REQUIRED TASK: Copy word for word the part of the article on the Manila Symphony Orchestra's 1945 concert that begins at "She is Pilar" and stops after "New World Symphony.".

SELECTED PASSAGE:
◇ ◇ ◇ ◇

05:39 AM March 12, 2015
Pilar Benavides Estrada, 84: She was only 15 when she played second violin during MSO's historic concert amid the ruins of the Second World War.

Pilar Benavides Estrada, 84: She was only 15 when she played second violin during MSO’s historic concert amid the ruins of the Second World War.

MANILA, Philippines–The oldest surviving member of the Manila Symphony Orchestra (MSO) that mounted the historic 1945 concert to amid the ruins of the Second World War will attend the reenactment of the historic production at the Meralco Theater on March 13, 2015.

She is Pilar Benavides Estrada, who turns 85 this year. The Inquirer Arts and Books section located her in Diliman, Quezon City.


The May 9, 1945, concert of the MSO, under conductor Dr. Herbert Zipper, heralded the country’s liberation from the Japanese Occupation. The event was known as MSO’s first post-liberation concert; it was held in the ruins of Santa Cruz Church in Manila.

To mark the 70th anniversary of Philippine Liberation, MSO will reenact the 1945 concert, playing Beethoven’s Symphony No. 3 (Eroica) and Dvorak’s New World Symphony.

◇ ◇ ◇ ◇

MATERIAL PROVIDED:
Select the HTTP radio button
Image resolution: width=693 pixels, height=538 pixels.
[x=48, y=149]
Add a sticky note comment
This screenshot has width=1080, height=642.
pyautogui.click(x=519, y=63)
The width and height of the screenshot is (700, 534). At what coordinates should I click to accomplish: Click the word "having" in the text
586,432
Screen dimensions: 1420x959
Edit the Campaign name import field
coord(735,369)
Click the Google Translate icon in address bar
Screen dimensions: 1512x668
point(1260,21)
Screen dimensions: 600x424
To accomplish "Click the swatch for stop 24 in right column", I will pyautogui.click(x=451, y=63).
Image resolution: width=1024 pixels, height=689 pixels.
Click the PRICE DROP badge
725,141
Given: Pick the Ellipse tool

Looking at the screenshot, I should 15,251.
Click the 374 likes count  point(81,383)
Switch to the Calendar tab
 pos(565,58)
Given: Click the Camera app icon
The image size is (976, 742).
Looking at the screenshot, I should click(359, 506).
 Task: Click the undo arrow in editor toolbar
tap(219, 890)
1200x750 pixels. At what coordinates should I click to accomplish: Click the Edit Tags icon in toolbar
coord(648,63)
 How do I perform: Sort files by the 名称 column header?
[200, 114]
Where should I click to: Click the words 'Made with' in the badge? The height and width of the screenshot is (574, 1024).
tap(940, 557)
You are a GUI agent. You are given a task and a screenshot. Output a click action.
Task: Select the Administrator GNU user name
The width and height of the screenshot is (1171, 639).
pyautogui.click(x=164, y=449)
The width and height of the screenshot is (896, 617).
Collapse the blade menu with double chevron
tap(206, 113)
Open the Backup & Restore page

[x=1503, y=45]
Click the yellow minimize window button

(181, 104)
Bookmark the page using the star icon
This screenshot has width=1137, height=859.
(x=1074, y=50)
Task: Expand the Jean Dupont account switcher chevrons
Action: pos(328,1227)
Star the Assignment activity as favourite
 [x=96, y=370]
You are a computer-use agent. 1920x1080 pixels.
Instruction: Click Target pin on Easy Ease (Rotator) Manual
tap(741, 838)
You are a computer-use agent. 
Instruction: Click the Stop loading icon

◇ ◇ ◇ ◇

PROBLEM SOLUTION:
She is Pilar Benavides Estrada, who turns 85 this year. The Inquirer Arts and Books section located her in Diliman, Quezon City.


The May 9, 1945, concert of the MSO, under conductor Dr. Herbert Zipper, heralded the country’s liberation from the Japanese Occupation. The event was known as MSO’s first post-liberation concert; it was held in the ruins of Santa Cruz Church in Manila.

To mark the 70th anniversary of Philippine Liberation, MSO will reenact the 1945 concert, playing Beethoven’s Symphony No. 3 (Eroica) and Dvorak’s New World Symphony.